Yossi Klein Halevi describes in the May 24 Jewish Week the recent Shantipi Festival in northern Israel. For those who have never heard of Shantipi (Hindu shanti + American Indian teepee), it is a New Age alternative to Shavuot. The 30,000 participants ``danced and meditated and massaged, drank cardoman-flavored tea . . . beat Arabic drums and blew shofars . . . ‘’ Drug use, Halevi admits, was ``widespread," as was sexual promiscuity.
Whatever else Shantipi may be, it is emphatically not Shavuot, which celebrates our receiving of the Torah. The receipt of the Torah is the defining moment of world history. Had the Jewish people not accepted the Torah, say our Sages, the world would have returned to its original state of formlessness.
But the commemoration of that event has little meaning for most modern Jews. Shavuot has no distinctive customs – no Pesach seder, no sukkah-building, no Channukah candle-lighting. Nor does the day lend itself readily to some universal message, as does Pesach, the festival of freedom, or Yom Kippur, a day of soul-searching and resolve to do better (however defined).

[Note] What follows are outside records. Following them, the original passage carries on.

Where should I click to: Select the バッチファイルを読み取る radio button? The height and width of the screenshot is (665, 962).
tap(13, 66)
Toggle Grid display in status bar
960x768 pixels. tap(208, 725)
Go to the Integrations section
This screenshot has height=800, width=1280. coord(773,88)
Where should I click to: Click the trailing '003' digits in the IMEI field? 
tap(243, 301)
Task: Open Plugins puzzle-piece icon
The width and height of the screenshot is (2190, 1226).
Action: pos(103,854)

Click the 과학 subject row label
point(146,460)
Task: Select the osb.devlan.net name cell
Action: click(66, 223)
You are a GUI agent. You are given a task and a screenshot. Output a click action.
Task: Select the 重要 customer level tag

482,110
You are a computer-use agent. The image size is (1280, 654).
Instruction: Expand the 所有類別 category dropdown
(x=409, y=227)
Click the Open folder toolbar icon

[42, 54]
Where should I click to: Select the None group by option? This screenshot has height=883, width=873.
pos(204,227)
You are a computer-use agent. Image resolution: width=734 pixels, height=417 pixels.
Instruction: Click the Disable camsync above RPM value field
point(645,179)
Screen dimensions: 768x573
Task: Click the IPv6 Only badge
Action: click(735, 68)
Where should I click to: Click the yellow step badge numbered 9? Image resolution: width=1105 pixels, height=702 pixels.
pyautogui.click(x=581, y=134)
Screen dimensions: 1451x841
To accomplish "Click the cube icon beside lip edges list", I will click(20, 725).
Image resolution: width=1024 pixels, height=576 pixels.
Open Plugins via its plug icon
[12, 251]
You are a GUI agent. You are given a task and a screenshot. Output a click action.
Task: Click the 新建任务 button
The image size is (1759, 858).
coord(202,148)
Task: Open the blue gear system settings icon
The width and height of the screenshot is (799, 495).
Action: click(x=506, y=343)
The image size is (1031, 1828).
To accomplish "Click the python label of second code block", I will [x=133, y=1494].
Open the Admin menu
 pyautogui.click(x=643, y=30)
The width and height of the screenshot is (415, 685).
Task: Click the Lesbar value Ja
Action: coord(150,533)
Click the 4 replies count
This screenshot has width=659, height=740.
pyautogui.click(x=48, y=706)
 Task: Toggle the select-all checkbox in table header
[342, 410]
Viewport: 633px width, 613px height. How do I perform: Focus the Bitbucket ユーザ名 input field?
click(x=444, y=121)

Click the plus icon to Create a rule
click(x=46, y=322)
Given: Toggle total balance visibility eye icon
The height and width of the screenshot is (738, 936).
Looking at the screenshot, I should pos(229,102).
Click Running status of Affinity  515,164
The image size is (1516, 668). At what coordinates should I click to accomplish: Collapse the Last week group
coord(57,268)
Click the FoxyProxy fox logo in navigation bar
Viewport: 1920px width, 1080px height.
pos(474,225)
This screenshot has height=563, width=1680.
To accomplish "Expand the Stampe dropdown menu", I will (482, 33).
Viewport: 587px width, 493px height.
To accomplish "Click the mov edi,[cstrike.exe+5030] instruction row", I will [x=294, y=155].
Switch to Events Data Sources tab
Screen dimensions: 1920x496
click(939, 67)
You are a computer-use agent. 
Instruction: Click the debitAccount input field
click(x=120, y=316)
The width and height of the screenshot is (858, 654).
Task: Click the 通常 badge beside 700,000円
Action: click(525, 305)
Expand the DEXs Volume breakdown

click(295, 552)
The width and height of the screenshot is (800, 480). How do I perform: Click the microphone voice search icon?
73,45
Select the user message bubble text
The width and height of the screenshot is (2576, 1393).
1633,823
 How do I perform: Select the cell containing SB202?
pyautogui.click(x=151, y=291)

Jews who neither study Torah nor observe its commandments find little to celebrate on Shavuot. That explains why Shavuot has become the poor stepchild of the Jewish calendar.
Though Shantipi bears no connection to the Giving of the Law, my friend Yossi professes to find ``something potentially significant" about the goings-on. New Age festivals, he claims, can help bridge the void between the Israeli secular and Orthodox worlds, ``with new spiritual expressions that transcend the divide."
Perhaps I’m a premature curmudgeon, but that claim strikes me as nonsense. The syncretic spirituality of Shantipi – select one item from column a and one from column b – has nothing to do with Judaism, positive or otherwise.
Shantipi is all feeling and no deed. Nothing could be more profoundly un-Jewish. The essence of the pagan rituals, Rabbi Joseph Ber Soloveitchik observed, is the subjective feeling of the one performing the ritual. Ancient Greece had its ecstatic cults with their bacchanals, in which the participants, like those at Shantipi, felt themselves free of all restraints. Not for nothing did our Sages observe that Israel never worshipped idols except to permit licentiousness.
German Protestantism took from paganism the idea that religious practice is validated only by the ``spiritual" experience of the individual practitioner. And German Reform subsequently employed the Protestant concept of ``spirituality" to undermine Jewish Law.
The pagan emphasis shift on the subjective ``spiritual experience" leads easily to self-worship. Thus our Sages described pagans as ``standing on their gods" – i.e., viewing their gods as a means of serving themselves. A few years back, Halevi unwittingly captured this element of New Age religion when describing a group of young Israelis, recently returned from their spiritual quests in India, who have attempted to meld Eastern religion and ``selected" Jewish ceremonies.
His rhapsodic description concludes with the group leader dancing himself into a trance as the walls of the desert tent undulate: ``All distinctions merge as a desert tribe celebrates its god, celebrates itself." Precisely the point, the whole spiritual endeavor was nothing more than the celebration of self.
Judaism is the religion of Law. In contrast to pagan subjectivism, Law is objective. the Divine commands have intrinsic meaning; they are not invested with meaning by us. It is the objective fact of the command, not the subjective emotions of the commanded, that always remains primary.
That is not to say that the intentions of the one performing the Divine command are irrelevant in Jewish thought.. Without, for instance, the intention to fulfill the will of the Divine commander, the performance of the mitzvah may be rendered halachically meaningless. And an absence of joy in performing the mitzvah indicates that something is lacking in one’s Divine service.
Paradoxically, only by emphasizing the source of that Law, the G-d of Truth, Whose existence fills the world with purpose, can our deepest spiritual longings be fulfilled. For only through a sense of connection to the unchanging source of all being does one escape the bounds of one’s material self.
Shantipi cannot bridge the divide between secular and religious in Israel because there can be no bridge between paganism and Jewish Law. The two are antithetical; the Law was given to supplant pagan rites.
The only bridge Shantipi provides, unfortunately, is between young secular Jews in America and those in Israel. In America, young Jews constitute a wildly disproportionate percentage of religious cults; in Israel, spiritual journeys to India have become a virtual rite of passage for young Israelis after army service.
America has its Kabbalah Centers, and Israel its purveyors of all sorts of mystica – ersatz, spiritual quick-fixes, requiring no change in one’s actions.
What passes for Jewish education in both countries has twice failed. First by leavign the spiritual longings of young Jews completely unanswered, and second by convincing those who seek to slake their spiritual thirst that there is no point to looking towards their own Judaism for answers.